What to work on — Select all lines holding the word "resolution" from the entries that follow.

** Opening Dataset records block **

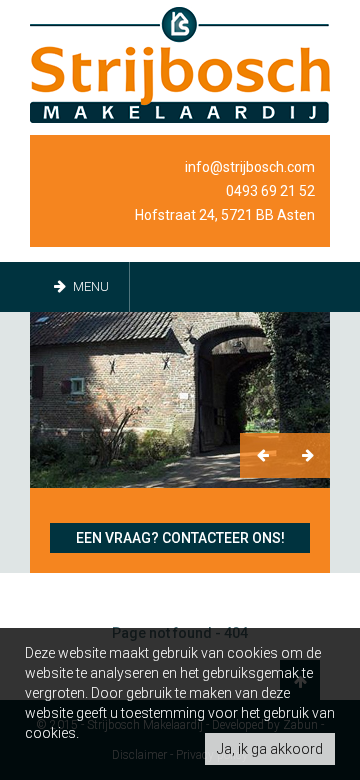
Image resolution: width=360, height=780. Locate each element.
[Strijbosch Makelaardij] (180, 65)
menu (89, 286)
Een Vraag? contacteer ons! (180, 538)
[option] (180, 400)
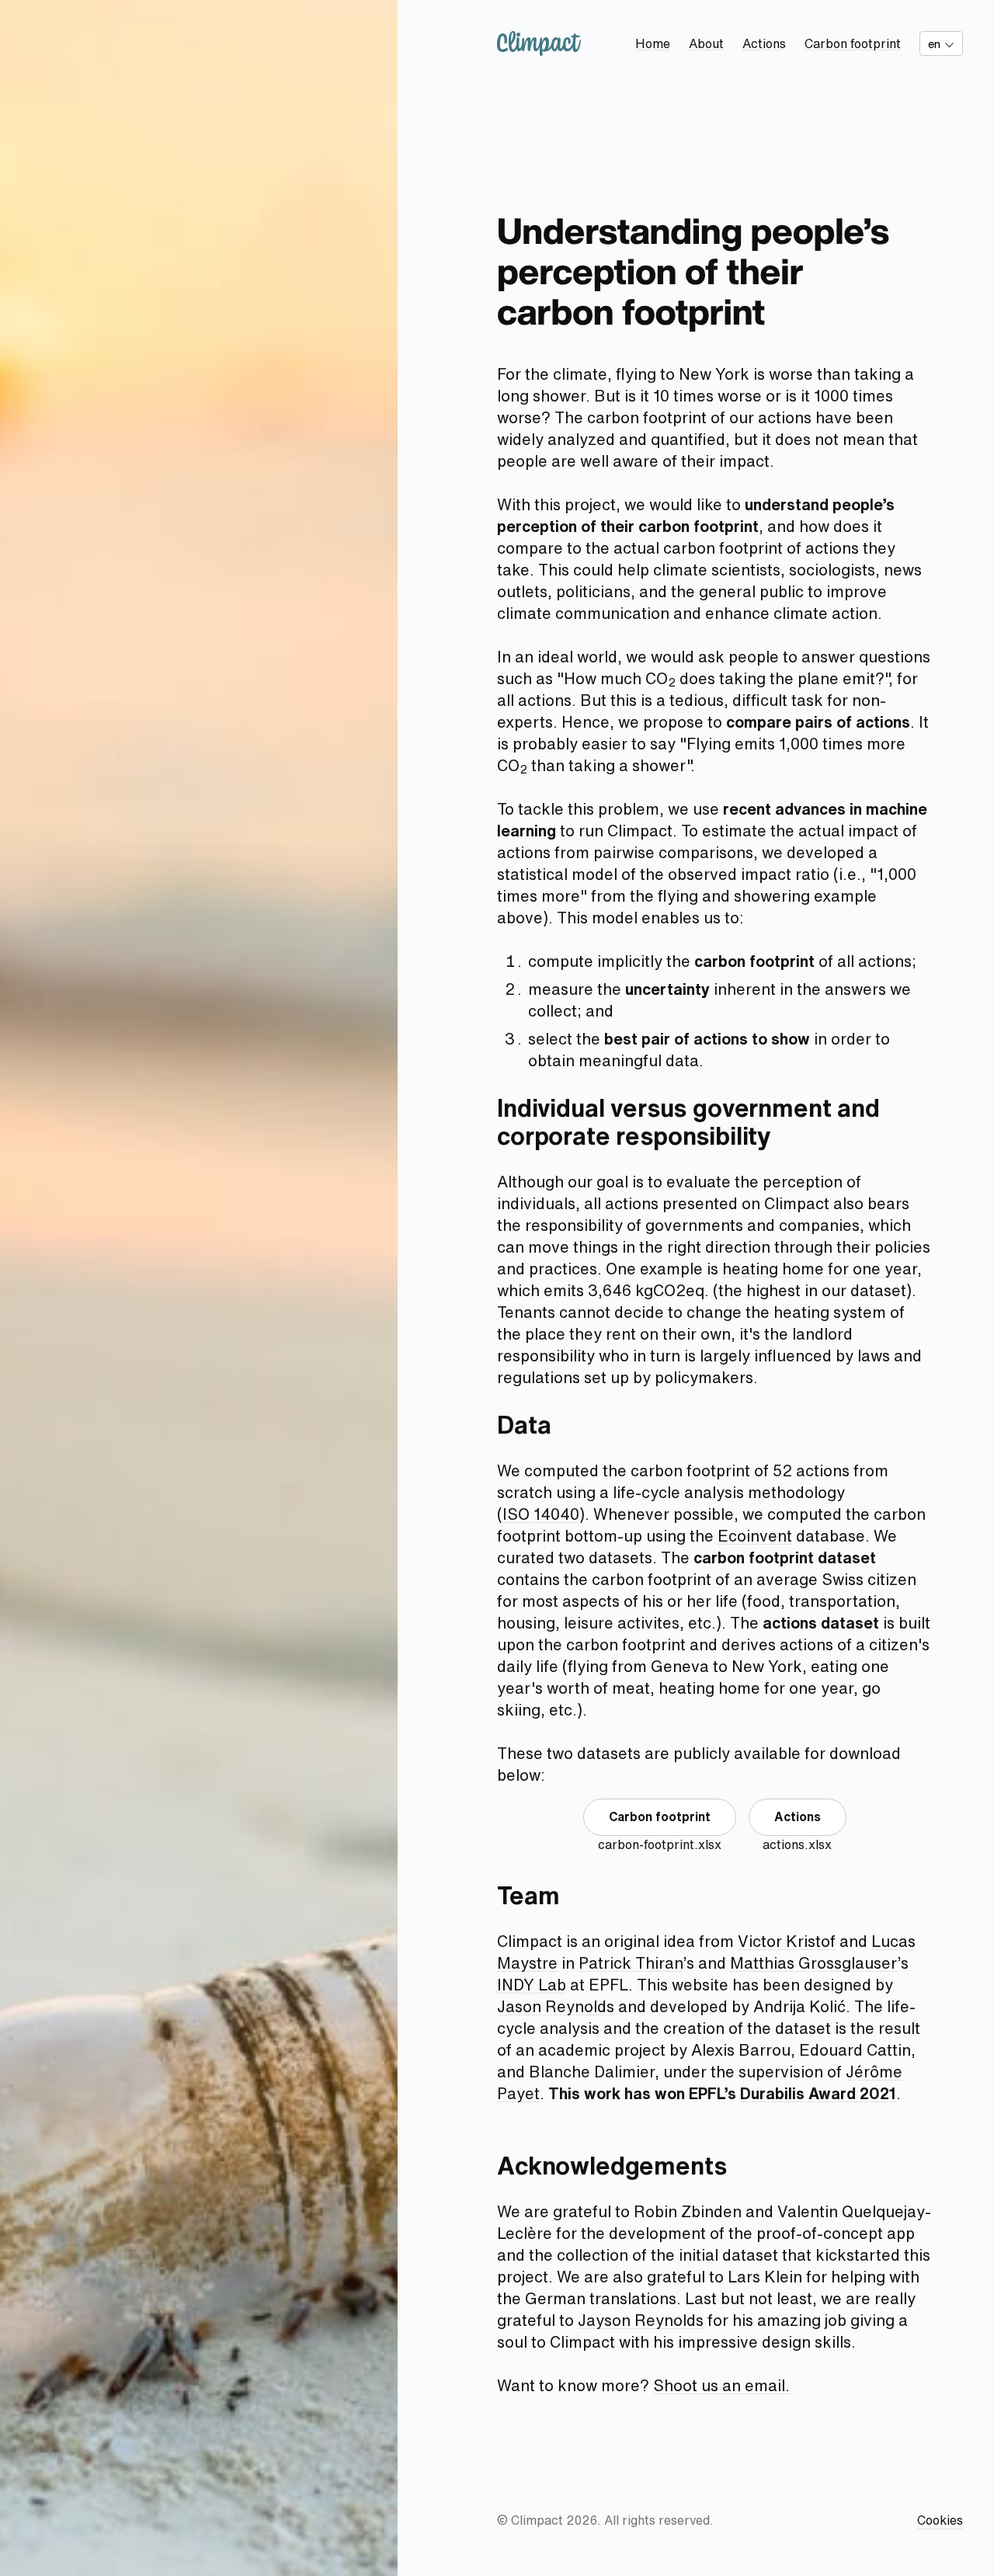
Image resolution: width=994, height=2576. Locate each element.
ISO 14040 (540, 1514)
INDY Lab (531, 1984)
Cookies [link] (940, 2520)
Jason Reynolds (555, 2006)
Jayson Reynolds (641, 2320)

** Closing Dataset records block **

Output below —
Image resolution: width=360, height=780. Locate each element.
Image resolution: width=994, height=2576. Locate each element.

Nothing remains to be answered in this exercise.